Attenzione, parte la riscrittura della nostra legge Statutaria
Cosa sta succedendo nel Consiglio Regionale Sardo?
Si sta riscrivendo lo Statuto speciale della nostra Autonomia?
Non esattamente.
Andiamo con ordine e cerchiamo di fare chiarezza su alcuni aspetti, per poi parlare degli argomenti di alcuni ex presidenti che sono intervenuti al riguardo: Mauro Pili, Francesco Pigliaru, Christian Solinas, Renato Soru, ed altri.
Lo scorso 7 agosto, mentre i sardi stavano sotto l’ombrellone, il Consiglio Regionale, tramite l’ordine del giorno n. 57, ha varato una commissione speciale per la redazione di una proposta di legge statutaria.
Tale legge statutaria tuttavia non mira a cambiare integralmente lo Statuto autonomo o ad esporne le innovazioni alla luce della c. d. “legge Calderoli”, ma ha due sole finalità.
- La prima è che si occuperà solamente delle materie relative all’art. 15 dello Statuto autonomo. Ossia degli organi della Regione (Consiglio, Giunta e Presidente). Scordatevi dunque una revisione strutturale di materie quali la fiscalità, per intenderci, o i trasporti. Pertanto, alcune delle materie che più riguarderebbero l’economia sarda non sono state messe sul tavolo. Manca il tacchino sul piatto.
- La seconda finalità invece cerca di agguantare proprio il tacchino, ma si accontenta delle patate. Perché il lavoro riguarda solamente le eventuali nuove norme di attuazione da introdurre per valorizzare l’autonomia esistente.

DATI:
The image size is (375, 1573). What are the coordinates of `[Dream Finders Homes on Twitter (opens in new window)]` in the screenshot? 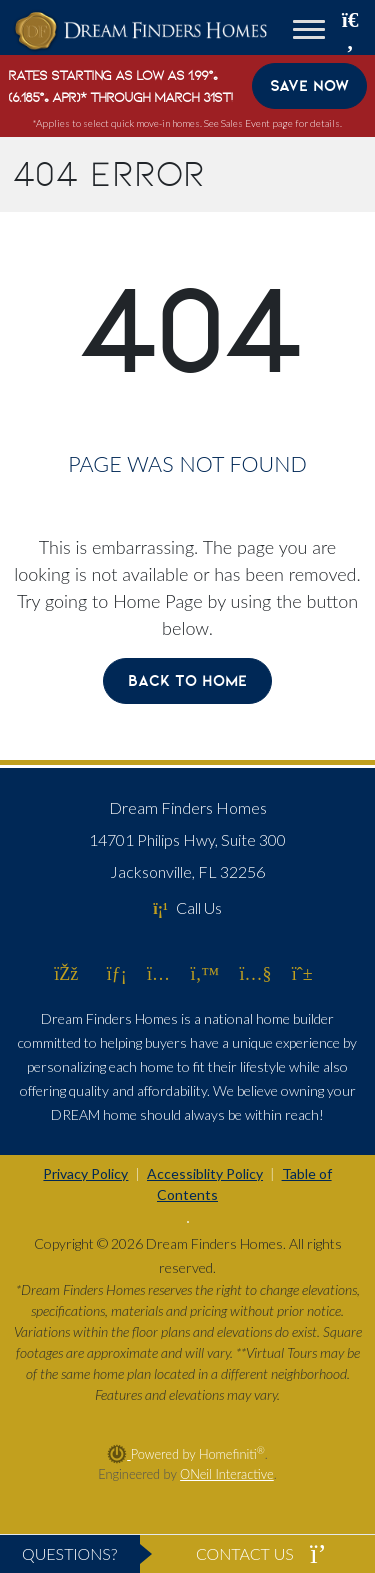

COMPITI DA SVOLGERE:
1. Rispondi alle seguenti domande sull'articolo sulla legge statutaria sarda:
(a) In quale giorno il Consiglio Regionale ha varato la commissione speciale?
(b) Secondo la prima finalità, di quali materie si occuperà la legge statutaria?
(c) Secondo la seconda finalità, che cosa riguarda il lavoro?
2. Prosegui l'articolo sulla legge statutaria sarda dal punto in cui si interrompe.
L'elenco non ha alcun ruolo in questo lavoro.

RISPOSTE AI COMPITI:
1.
(a) Il 7 agosto.
(b) Solo delle materie relative all'art. 15 dello Statuto autonomo, ossia degli organi della Regione (Consiglio, Giunta e Presidente).
(c) Solamente le eventuali nuove norme di attuazione da introdurre per valorizzare l'autonomia esistente.

2.
È un lavoro utile?
Si e no.
Si, perché la Regione Sardegna è tra quelle che meno si è avvalsa della facoltà di valorizzare il proprio statuto attuandone ampie parti, ma non è detto poi che tale lavoro arrivi a compimento. No, perché il nostro territorio presenta gravi e multifattoriali ritardi socio-economici che non possono essere affrontati solamente con delle semplici norme di attuazione degli scarni poteri esistenti.
Ne consegue che l’attuale ceto politico non dispone degli strumenti culturali per capire le ragioni del nostro sottosviluppo, o se li comprende non intende comunque imbarcarsi, per varie ragioni, in un lungo ma inevitabile confronto con Roma per risolvere i problemi. Confronto che peraltro aiuterebbe anche l’Italia intera ad uscire da una scarsa crescita.
E qui arriviamo ai contenuti esposti in commissione da degli ex governatori, soprattutto Mauro Pili.
Questi per esempio ha sostenuto che non si debba riscrivere lo Statuto, sia perché “non necessario”, a suo avviso. Sia perché “basterebbe introdurre delle norme di attuazione” (che però è proprio l’oggetto del lavoro della commissione, ma lui ne parla come se fosse il primo o l’unico a proporre l’argomento). E sia, infine, perché a suo dire in questo momento a Roma non ci sarebbe un governo “amico”, ma una tendenza centralistica in atto da parte dello Stato.
Sarebbe anche interessante sapere, da parte sua, quando mai ci sarebbe stato un governo “amico” a Roma per la nostra autonomia, o quando mai ci sarebbe stata una “tendenza federalistica” da parte dello Stato. Probabilmente solo con la riforma del Titolo V° della Costituzione Italiana di oltre vent’anni fa, peraltro realizzata male e non realmente federalista.
Ma a parte tutte le roboanti ovvietà esposte da Pili, il nostro populista ha proposto pure di realizzare un fondo di compensazione statale per affrontare la condizione di insularità della Sardegna.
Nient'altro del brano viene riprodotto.